Welcome to Philadelphia Last week, I was honored to attend the 2015 National Guild Conference for Community Arts Education held in Philadelphia. This conference was designed to bring together staff, teaching artists, trustees, students and supporters of the arts. They had their biggest turn out yet with over 800 delegates from all over the world. Together we explored innovative ideas and practical strategies for growing programs, increasing impact, participation, securing financial support and ensuring equality.

Over the four days of the conference I attended many sessions and have come back with shared best practices,  tips and actionable projects to advance the teaching artist field. We will continue building these projects as a collective to make substantive changes to the arts learning ecosystem. I also attended a leadership track session on how to make principled decisions big or small, acknowledging strategic considerations and core values of the decision maker and organization, as well as the impact of these decisions.

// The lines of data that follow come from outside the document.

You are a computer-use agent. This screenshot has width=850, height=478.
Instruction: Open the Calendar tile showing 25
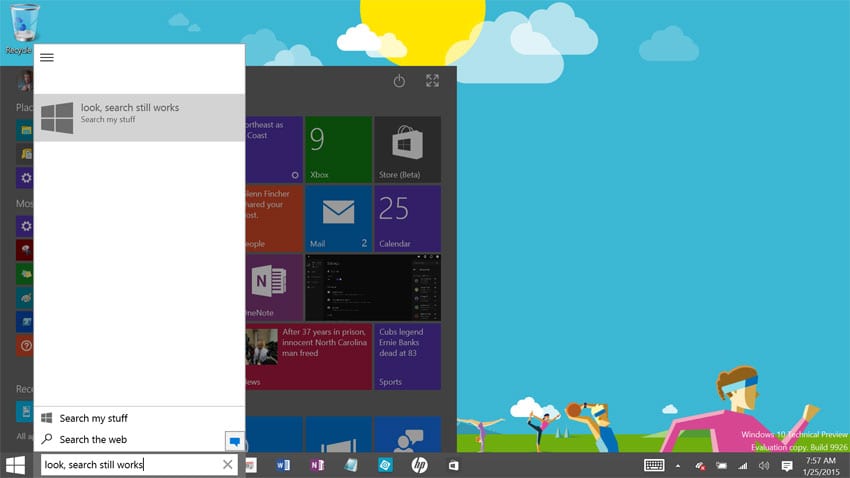tap(407, 218)
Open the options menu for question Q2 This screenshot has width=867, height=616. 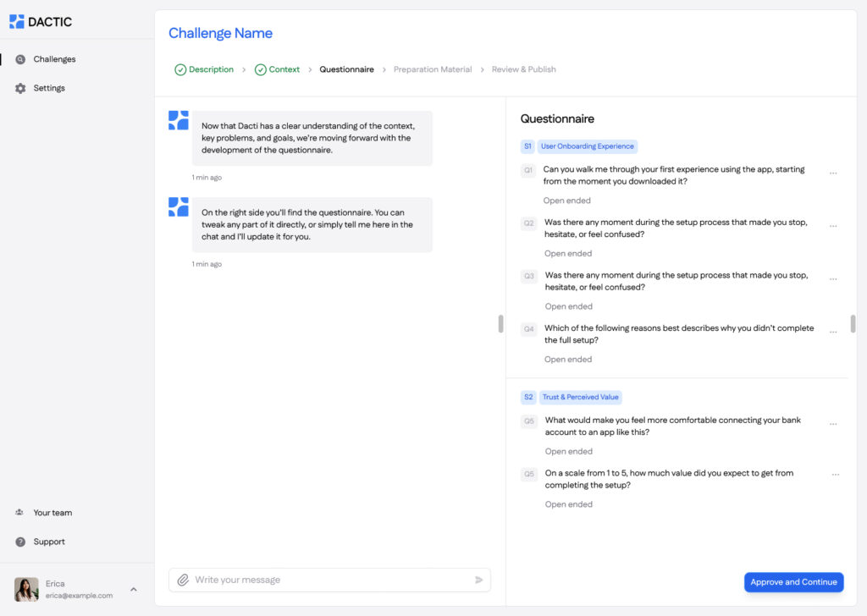(834, 223)
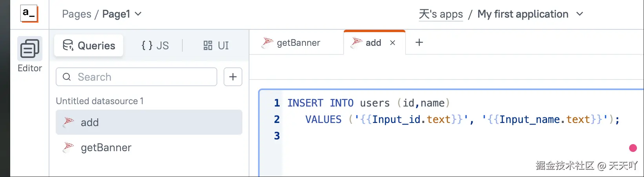Open a new tab with the plus icon
Screen dimensions: 644x177
tap(419, 42)
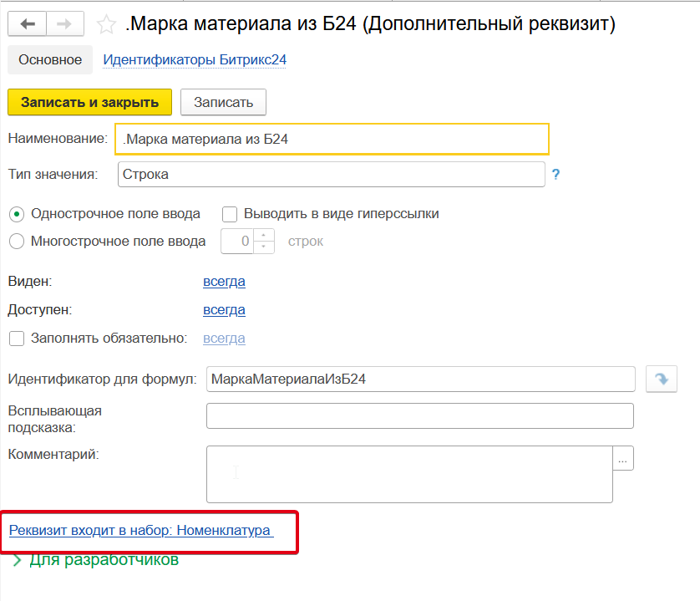700x601 pixels.
Task: Switch to Идентификаторы Битрикс24 tab
Action: tap(194, 60)
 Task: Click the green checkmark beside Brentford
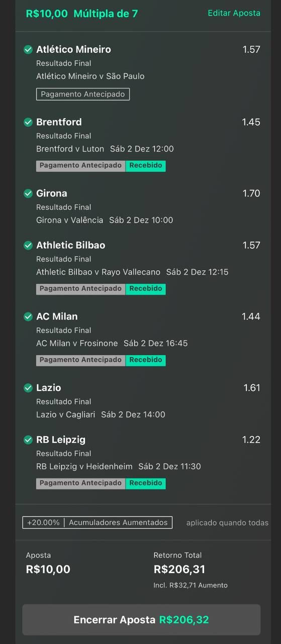[x=28, y=122]
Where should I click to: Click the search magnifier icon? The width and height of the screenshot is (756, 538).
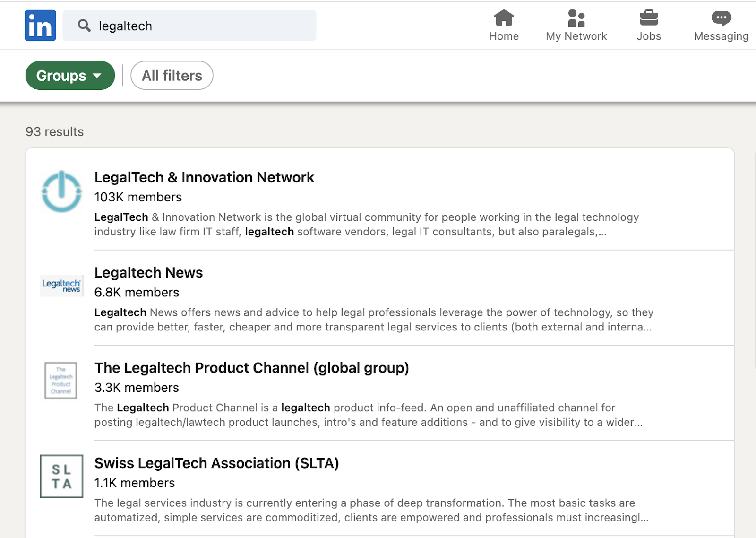click(x=84, y=26)
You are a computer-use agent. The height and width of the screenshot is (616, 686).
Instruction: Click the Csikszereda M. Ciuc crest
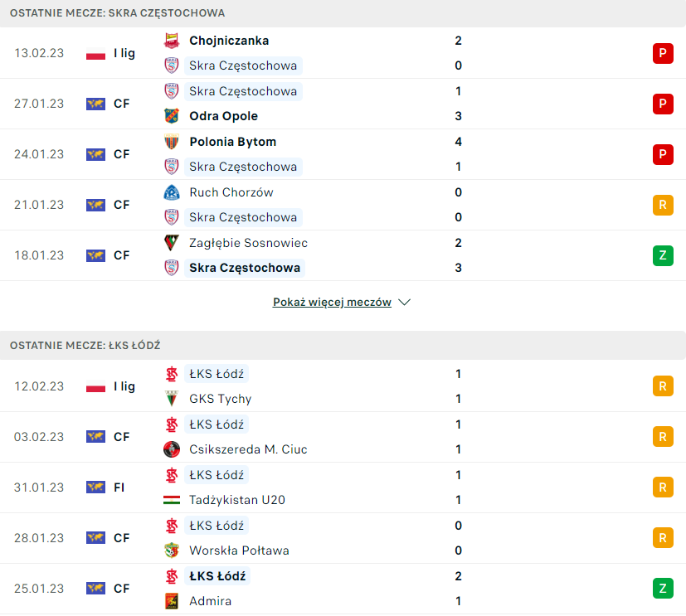tap(172, 449)

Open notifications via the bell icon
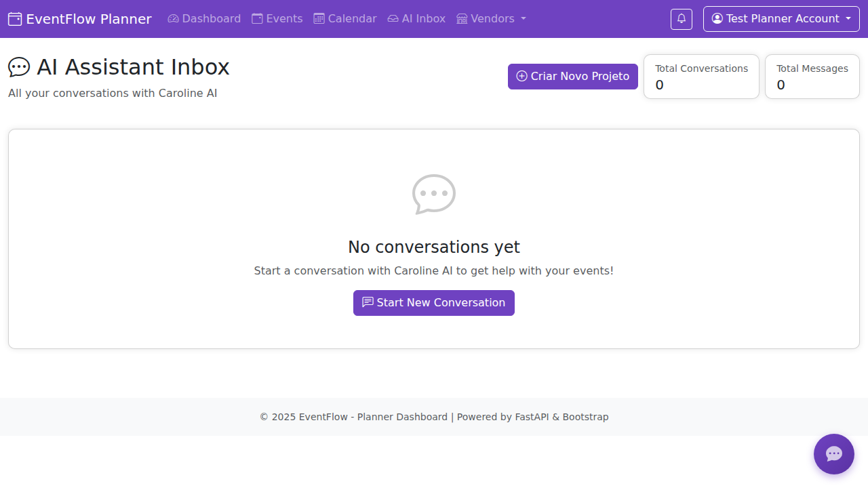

Rich HarwoodThe national guild conference had four keynote speakers and I had the opportunity to sit in on most of them. One that resonated with me was given by Rich Harwood. Founder and president of The Harwood Institute for Public Innovation, Rich’s transformational work has reached thousands of communities nationally and worldwide through concrete methods he has crafted and polished for more than 25 years.

His keynote was a great experience and I’m glad we will have Rich join us for our Collective Impact Conference here in Tennessee in June. Rich’s speech inspired us all to ask ourselves this important question: “Am I turned out today?” This opened a great dialog and theme for the rest of the conference. He spoke with us about turning towards our communities to have a greater impact and to move beyond our own walls. This taught us to align our vision, goals and key services with the aspirations of our communities and “how we can authentically do good.”

I had a great experience in one of our nation’s oldest cities and would look to sharing all of my experiences with you.

Fact about Philly: They don’t call them “Philly” Cheese Steaks here—just plain Cheese Steaks.